[GOAL OF THE EXERCISE]: Word for word, restate the lines that run from the line containing "このサイトについて (558, 2559)" to the last line of the records below.

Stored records
● ● ● ●

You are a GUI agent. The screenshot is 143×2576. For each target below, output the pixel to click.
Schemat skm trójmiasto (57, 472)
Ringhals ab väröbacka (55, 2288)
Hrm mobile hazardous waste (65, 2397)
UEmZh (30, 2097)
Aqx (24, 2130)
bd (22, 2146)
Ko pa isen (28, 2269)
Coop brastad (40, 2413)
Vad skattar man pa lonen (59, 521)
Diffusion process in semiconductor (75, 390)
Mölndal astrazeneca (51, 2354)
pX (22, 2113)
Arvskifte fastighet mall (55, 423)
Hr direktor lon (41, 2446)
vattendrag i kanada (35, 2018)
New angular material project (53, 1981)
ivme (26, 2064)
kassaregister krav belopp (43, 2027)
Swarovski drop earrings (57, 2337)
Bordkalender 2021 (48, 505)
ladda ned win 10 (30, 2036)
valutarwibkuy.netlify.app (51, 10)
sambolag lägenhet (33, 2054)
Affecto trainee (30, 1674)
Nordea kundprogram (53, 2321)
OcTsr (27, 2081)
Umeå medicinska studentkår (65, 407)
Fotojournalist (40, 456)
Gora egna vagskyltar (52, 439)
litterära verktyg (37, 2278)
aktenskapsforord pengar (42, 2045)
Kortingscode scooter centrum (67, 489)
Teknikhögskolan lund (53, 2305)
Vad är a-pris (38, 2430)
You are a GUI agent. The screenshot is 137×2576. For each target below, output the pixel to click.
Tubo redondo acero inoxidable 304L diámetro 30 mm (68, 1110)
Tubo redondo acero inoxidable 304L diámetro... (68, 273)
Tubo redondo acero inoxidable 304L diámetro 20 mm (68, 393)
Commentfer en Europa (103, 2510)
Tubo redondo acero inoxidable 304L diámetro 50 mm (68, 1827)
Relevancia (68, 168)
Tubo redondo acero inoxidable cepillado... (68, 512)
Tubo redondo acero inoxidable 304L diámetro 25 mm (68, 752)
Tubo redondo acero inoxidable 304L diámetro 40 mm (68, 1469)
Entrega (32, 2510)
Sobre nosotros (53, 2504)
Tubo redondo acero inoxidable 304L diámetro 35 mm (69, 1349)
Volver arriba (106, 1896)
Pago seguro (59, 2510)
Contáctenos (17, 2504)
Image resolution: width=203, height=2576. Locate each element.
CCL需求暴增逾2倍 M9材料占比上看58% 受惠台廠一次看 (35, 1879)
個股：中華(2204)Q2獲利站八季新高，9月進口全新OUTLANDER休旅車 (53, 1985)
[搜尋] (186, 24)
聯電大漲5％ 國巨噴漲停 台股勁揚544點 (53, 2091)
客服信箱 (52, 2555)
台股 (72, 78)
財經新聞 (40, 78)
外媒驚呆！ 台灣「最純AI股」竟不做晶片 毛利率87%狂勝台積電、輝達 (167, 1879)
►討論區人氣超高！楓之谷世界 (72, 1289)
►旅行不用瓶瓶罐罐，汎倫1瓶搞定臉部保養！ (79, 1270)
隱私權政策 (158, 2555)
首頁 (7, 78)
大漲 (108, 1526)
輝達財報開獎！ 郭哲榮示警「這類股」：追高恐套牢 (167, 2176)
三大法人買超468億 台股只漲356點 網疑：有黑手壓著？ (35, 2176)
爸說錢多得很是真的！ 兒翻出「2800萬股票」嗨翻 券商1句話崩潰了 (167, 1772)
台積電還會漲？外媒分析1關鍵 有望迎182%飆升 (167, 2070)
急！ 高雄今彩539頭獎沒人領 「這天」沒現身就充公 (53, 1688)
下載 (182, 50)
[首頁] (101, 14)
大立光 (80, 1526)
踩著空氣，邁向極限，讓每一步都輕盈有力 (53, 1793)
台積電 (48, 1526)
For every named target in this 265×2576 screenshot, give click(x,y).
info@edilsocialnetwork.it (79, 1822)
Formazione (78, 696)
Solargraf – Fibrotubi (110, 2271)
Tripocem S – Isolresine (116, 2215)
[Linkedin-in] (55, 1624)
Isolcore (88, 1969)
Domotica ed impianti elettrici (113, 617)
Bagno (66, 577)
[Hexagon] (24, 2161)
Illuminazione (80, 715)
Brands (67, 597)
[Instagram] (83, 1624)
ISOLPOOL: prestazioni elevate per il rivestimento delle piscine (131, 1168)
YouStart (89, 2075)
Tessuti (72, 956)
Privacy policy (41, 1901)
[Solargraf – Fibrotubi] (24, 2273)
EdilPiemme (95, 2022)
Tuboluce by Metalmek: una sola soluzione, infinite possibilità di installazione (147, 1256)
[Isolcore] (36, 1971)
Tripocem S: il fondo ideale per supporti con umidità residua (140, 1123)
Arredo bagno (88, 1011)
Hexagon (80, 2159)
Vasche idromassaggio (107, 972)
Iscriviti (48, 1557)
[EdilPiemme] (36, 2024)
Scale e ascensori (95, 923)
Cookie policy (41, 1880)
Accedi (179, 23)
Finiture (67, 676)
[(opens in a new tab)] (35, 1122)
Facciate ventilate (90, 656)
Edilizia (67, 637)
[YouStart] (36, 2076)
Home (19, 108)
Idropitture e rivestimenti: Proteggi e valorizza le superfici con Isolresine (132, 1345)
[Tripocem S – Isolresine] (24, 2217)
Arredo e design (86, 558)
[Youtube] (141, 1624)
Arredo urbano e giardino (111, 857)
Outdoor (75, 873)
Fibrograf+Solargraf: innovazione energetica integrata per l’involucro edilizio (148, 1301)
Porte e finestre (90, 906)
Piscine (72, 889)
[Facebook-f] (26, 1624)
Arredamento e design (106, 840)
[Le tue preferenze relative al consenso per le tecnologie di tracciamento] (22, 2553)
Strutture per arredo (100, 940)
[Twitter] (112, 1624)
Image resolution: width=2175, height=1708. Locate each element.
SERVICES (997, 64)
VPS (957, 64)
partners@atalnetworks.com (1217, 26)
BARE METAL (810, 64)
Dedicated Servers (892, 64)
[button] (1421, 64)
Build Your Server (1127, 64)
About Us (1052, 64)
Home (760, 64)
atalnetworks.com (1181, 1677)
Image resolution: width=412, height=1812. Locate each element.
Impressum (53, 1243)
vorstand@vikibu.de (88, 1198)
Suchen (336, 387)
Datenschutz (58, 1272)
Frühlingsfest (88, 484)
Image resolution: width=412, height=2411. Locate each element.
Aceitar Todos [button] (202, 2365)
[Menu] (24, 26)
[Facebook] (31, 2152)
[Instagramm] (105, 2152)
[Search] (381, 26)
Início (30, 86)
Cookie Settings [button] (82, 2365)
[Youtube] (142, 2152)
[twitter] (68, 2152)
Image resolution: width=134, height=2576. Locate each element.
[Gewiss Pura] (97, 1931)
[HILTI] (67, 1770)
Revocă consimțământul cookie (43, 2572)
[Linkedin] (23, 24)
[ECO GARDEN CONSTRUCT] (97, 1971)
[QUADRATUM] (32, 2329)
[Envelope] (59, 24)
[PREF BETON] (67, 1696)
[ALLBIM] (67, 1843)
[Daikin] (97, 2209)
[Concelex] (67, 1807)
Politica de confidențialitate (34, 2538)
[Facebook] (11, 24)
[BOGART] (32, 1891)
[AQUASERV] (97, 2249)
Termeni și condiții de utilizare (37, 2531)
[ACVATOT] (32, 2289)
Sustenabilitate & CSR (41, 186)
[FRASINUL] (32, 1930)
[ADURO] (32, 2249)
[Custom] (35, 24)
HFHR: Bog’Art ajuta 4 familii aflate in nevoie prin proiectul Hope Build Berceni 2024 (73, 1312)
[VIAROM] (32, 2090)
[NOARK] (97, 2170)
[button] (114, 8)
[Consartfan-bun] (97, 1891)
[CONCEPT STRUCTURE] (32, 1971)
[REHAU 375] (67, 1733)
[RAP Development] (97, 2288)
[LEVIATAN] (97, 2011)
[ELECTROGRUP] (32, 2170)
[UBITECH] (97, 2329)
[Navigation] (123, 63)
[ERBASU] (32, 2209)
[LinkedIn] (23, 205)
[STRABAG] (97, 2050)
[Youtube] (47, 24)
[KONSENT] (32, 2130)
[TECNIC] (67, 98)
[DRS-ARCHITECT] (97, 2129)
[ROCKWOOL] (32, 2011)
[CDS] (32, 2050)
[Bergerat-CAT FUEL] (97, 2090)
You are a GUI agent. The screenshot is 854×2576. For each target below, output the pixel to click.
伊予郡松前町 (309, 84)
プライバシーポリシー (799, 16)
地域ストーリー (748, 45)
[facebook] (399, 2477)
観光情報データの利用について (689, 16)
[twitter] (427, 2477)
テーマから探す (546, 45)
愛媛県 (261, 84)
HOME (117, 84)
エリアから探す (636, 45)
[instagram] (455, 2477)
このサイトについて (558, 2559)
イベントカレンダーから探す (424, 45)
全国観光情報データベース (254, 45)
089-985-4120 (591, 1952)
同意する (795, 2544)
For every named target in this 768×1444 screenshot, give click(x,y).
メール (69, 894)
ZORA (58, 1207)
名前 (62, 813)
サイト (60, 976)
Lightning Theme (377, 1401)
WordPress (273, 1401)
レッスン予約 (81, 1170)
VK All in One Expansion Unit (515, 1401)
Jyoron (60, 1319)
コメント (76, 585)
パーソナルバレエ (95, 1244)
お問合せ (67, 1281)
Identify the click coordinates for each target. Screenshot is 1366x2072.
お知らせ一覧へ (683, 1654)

● ● ● ●

[RESULT]:
このサイトについて (558, 2559)
イベントカレンダーから探す (424, 45)
全国観光情報データベース (254, 45)
089-985-4120 (591, 1952)
同意する (795, 2544)
For every named target in this 768×1444 screenshot, give click(x,y).
メール (69, 894)
ZORA (58, 1207)
名前 (62, 813)
サイト (60, 976)
Lightning Theme (377, 1401)
WordPress (273, 1401)
レッスン予約 (81, 1170)
VK All in One Expansion Unit (515, 1401)
Jyoron (60, 1319)
コメント (76, 585)
パーソナルバレエ (95, 1244)
お問合せ (67, 1281)
Identify the click coordinates for each target. Screenshot is 1366x2072.
お知らせ一覧へ (683, 1654)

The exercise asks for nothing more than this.